--- SUPPLIED DATA Enclosed Below ---

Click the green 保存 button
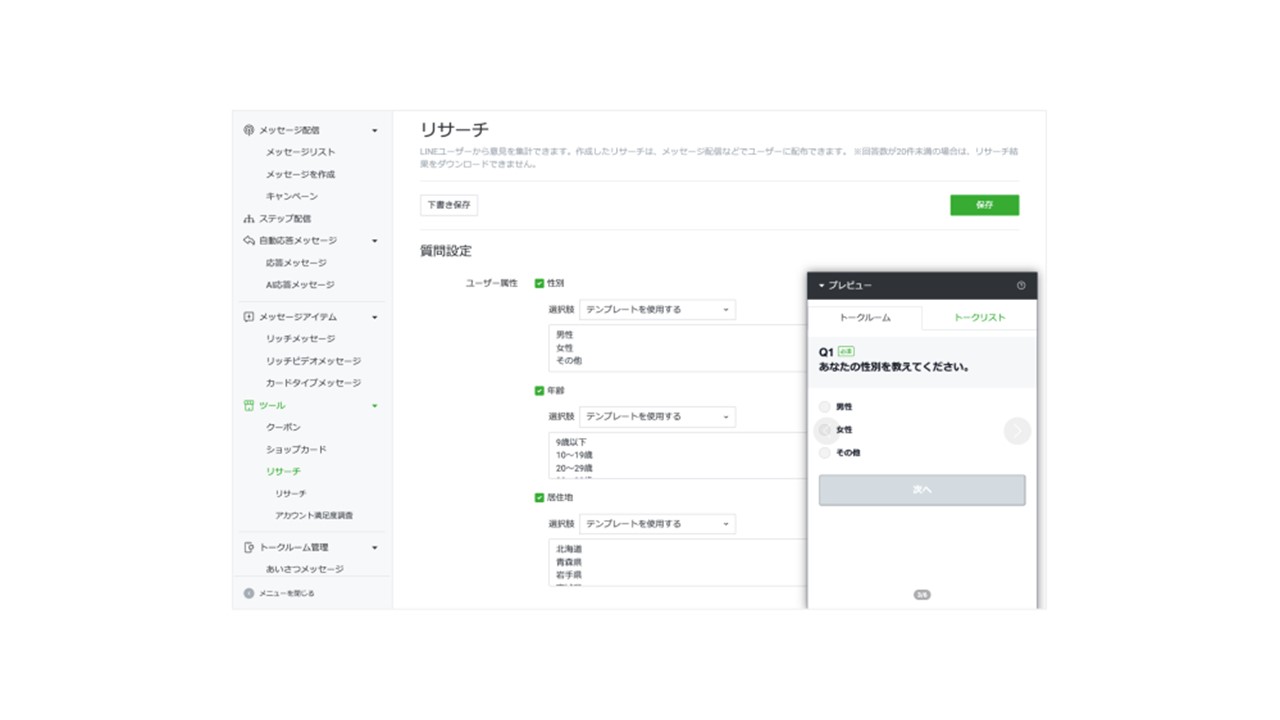click(x=984, y=205)
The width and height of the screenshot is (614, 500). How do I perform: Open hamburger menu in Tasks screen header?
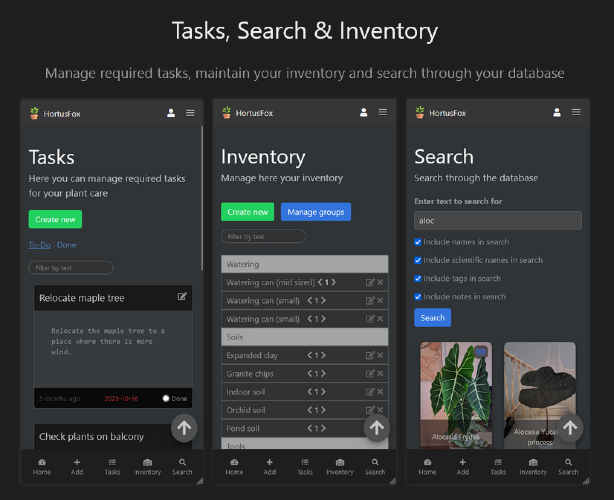coord(190,113)
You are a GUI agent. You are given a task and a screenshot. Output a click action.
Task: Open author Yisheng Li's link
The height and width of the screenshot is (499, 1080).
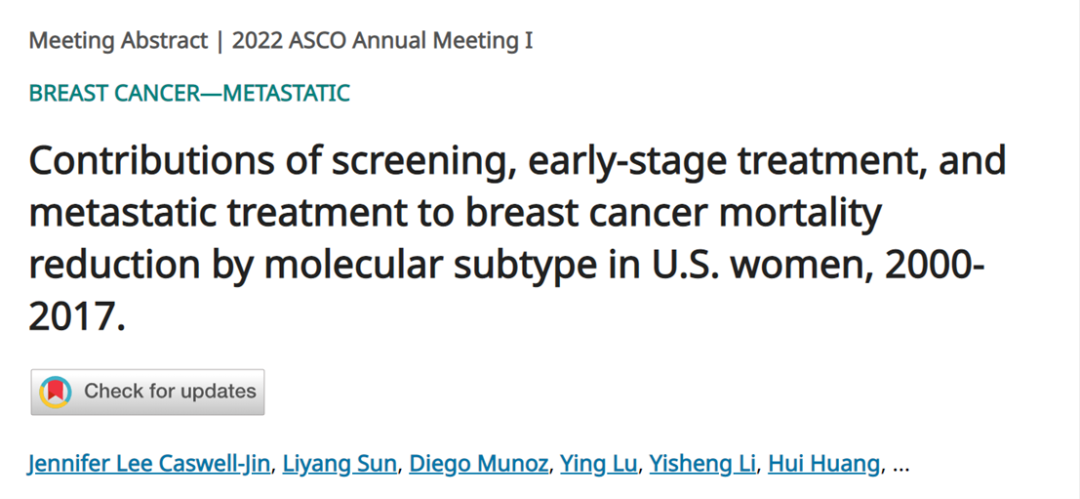pyautogui.click(x=703, y=464)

--- End of Enclosed SUPPLIED DATA ---

Copy out exactly the lines that begin at the line with "The height and" and end at the final line of the entries above. Leave out the pictures.

The height and width of the screenshot is (499, 1080).
pyautogui.click(x=703, y=464)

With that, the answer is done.